Далее. Философия ведет к имманенции, но если самопознание, субъективность развертывается погруженная в мир реальный, а мир реальный idealiter[236] должен развиться в самопознание, но может gehemmt sein[237] на дороге случайностью, стало, можно предположить такую эпоху вселенной, в которой субъективности сознания вовсе нет, а есть dumpfes, unklares f"ur sich[238] брожение, – а если планета такая же индивидуальность, как индивидуальность человека, то и развившись до сознания, она может погибнуть – и с ней весь побежденный процесс, который должен бы был продолжаться на всех точках вселенной. Но из них каждое также зависит от случайности – отсюда хаотическое, страшное воззрение. Я сказал ему, что это свирепейшая односторонность имманенции, и доказывал кругом ограниченные влияния случайности etc., etc. Результат его: Гегель и гегельяне представляют высший момент философии, совершенно последовательный и необходимый из всего предшествовавшего развития, но этот результат доводит до построения идеального, параллельного реальному – но не реального, доводит в последнем слове до имманенции и распадающегося хаотического атомизма. След., до нелепости. Но эта нелепость не есть субъективная ошибка лица или школы, а логическое, необходимое последствие всего движения науки След., наука в последнем результате своем уничтожает себя и доказывает, что живой факт может только в абстракции быть знаем мыслью, построяем ею, но как конкрет он выпадает из нее. Итак, логическим путем одним нельзя знать истину. Она воплощается в самой жизни – отсюда религиозный путь.

По дороге были еще тысячи отступлений и частных соприкосновенных вопросов между весьма оригинальными замечаниями Хомякова. Вот пример.

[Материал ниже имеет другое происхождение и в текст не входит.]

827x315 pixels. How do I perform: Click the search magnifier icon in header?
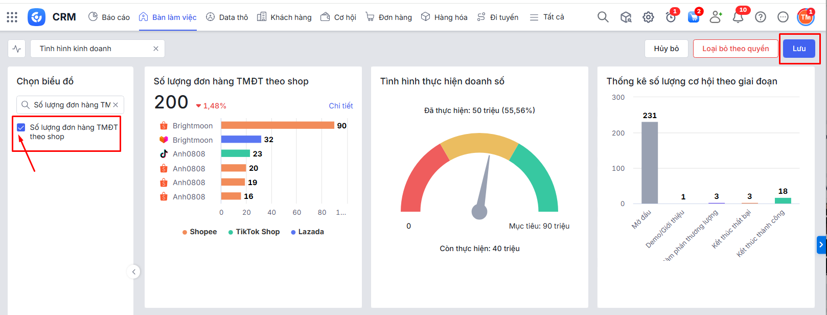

Христианская партия в Германии упрекает гегельян вообще в том, что личность бога у них не выходит в замкнутости обыкновенной Pers"onlichkeit[239]. А те защищаются в этом. Между тем, если бы такая Pers"onlichkeit выходила по логическому пути, то в самой Pers"onlichkeit было бы полнейшее отрицание второго лица и, след., отрицание возможности христианства. Остается принятие безличного бога, cela n'arrange pas les affaires[240] пиетистов, но можно эманировать христианство. Belle alternative[241]. Греция никогда не знала никакого бога, кроме человека; Персия, Индия выше ее, поклонялись хоть абстрактным, но всеобщим идеям. Буддизм хотел свободы, хотя бы насчет бытия. В этом безумии есть высокое направление. И пр., и пр.

Долго говоривши, наконец, я хотел узнать решительно его построение, его внутреннюю мысль, ибо такого рода негация не есть положение чего бы то ни было. Но он отделался и ничего не сказал. Сперва он употребил выражение бытие есть бог, потом сказал бог вне мира. «Но как же, – спросил я, – бытие отдельно от сущего?» – «Разумеется, – заметил он, – не отдельно». Но для себя дальнейшего развития и, главное, христианского он не сделал. Да и было уже поздно. Да я думаю – и нет ничего готового.

22. Так, как в прошлый раз, так и теперь Наташа, видимо, перенесла спокойно ужасный удар, плакала, но держалась в пределах самоотвержения и грусти – а не отчаивалась. Эта умеренность и власть над собою, кажется, мнимые. Теперь когда прошли недели, более и более видны опустошения, сделанные новым ударом в этом нежном и нервном существе.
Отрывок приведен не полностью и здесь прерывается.